A pesar de todo, Josephine Peterson estaba sonriendo. Pero él quería resistirse. El instinto le advertía contra aquella mujer.

–¿En Gloucester habrá algún teléfono? Aquí no hay cobertura para el móvil y me gustaría saber cómo está mi vecina, la señora Pengilly.

Tímida, sí, pero podía hacer que un hombre se sintiera como un canalla.

–Yo tengo teléfono –suspiró Kent.

–¿Puedo…?

–Está en la cocina.

Ella entró a toda velocidad, como si temiera que retirase la oferta, y Kent se dejó caer sobre los escalones del porche, intentando no escuchar la conversación, intentando no oír cómo le decía a quien fuera que el valle de Gloucester era precioso, que la vista era fabulosa y que la cabaña era genial.

Irritado, se levantó y empezó a pasearse. El valle de Gloucester era precioso y la vista desde su cabaña, fabulosa, sí. Pero tenía la impresión de que no diría lo mismo sobre la cabaña.

Josephine reapareció unos minutos después, aunque Kent esperaba que hubiese estado hablando por teléfono durante una hora. Eso era lo que hacían todas las mujeres, ¿no?

–Gracias.

–¿Cómo está la señora Pengilly?

No podía creer que hubiera preguntado eso. Quizá fuera hora de tomarse unas vacaciones.

Ella sonrió.

–Su hijo Jacob vive en Brisbane, pero ha ido a cuidar de ella. Es que tiene diabetes.

–Si han estabilizado sus niveles de azúcar y le han puesto medicación, se pondrá bien –Kent dijo esas palabras con una facilidad que lo sorprendió a él mismo.

–Eso es –murmuró Josie, sorprendida–. Parece que sabe usted de lo que habla.

–Sí, lo sé.

Pero no pensaba darle más información. Ya le había dado más que suficiente.

–Vamos, la llevaré a la cabaña.

 

 

Las palabras de Kent Black sonaban más bien como: «Váyase de aquí y déjeme en paz». No, no era un hombre simpático.

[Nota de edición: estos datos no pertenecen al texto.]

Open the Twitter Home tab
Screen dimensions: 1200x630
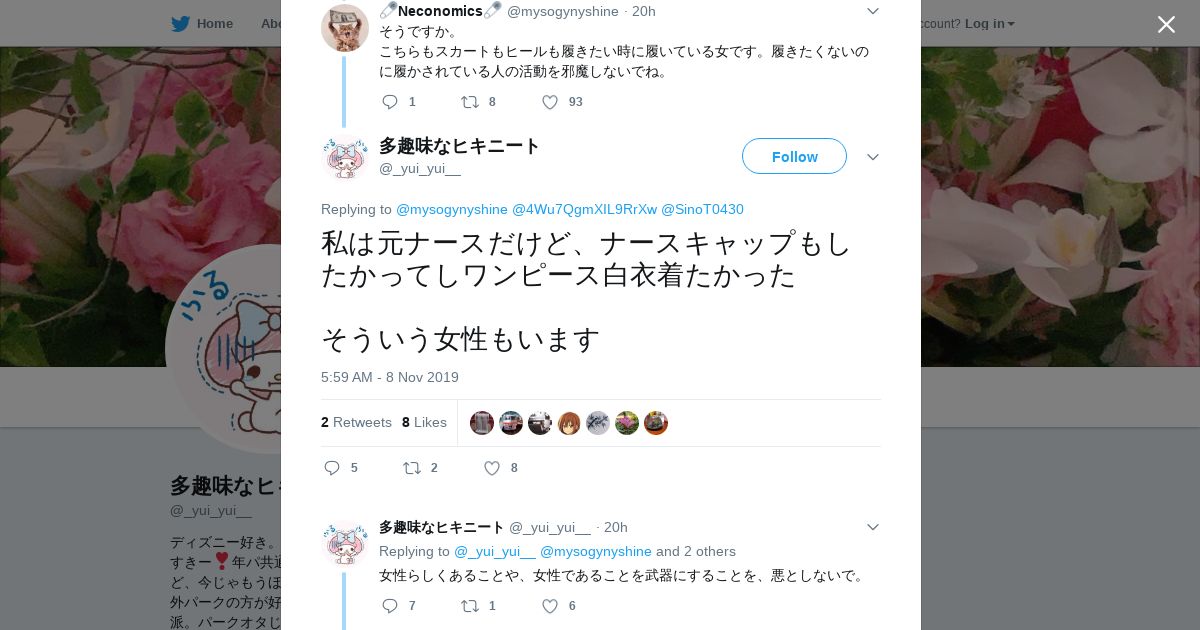202,23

Pero tenía un cuerpazo. Alto, hombros anchos, atlético. Y no era un ogro. Le había dejado usar su teléfono y le había preguntado por la señora Pengilly.

Josie trotó para ponerse a su lado, mirándolo por el rabillo del ojo. Quizá no tuviera práctica hablando con la gente. Como vivía allí, apartado de todo… pero ella estaba decidida a concederle el beneficio de la duda porque la alternativa era demasiado horrible: no tener absolutamente a nadie con quien hablar.

No, no. Josie intentó contener el miedo. A pesar de su duro exterior, Kent Black no era mala persona.

«¿En qué pruebas basas esa afirmación?», le preguntó una vocecita interior.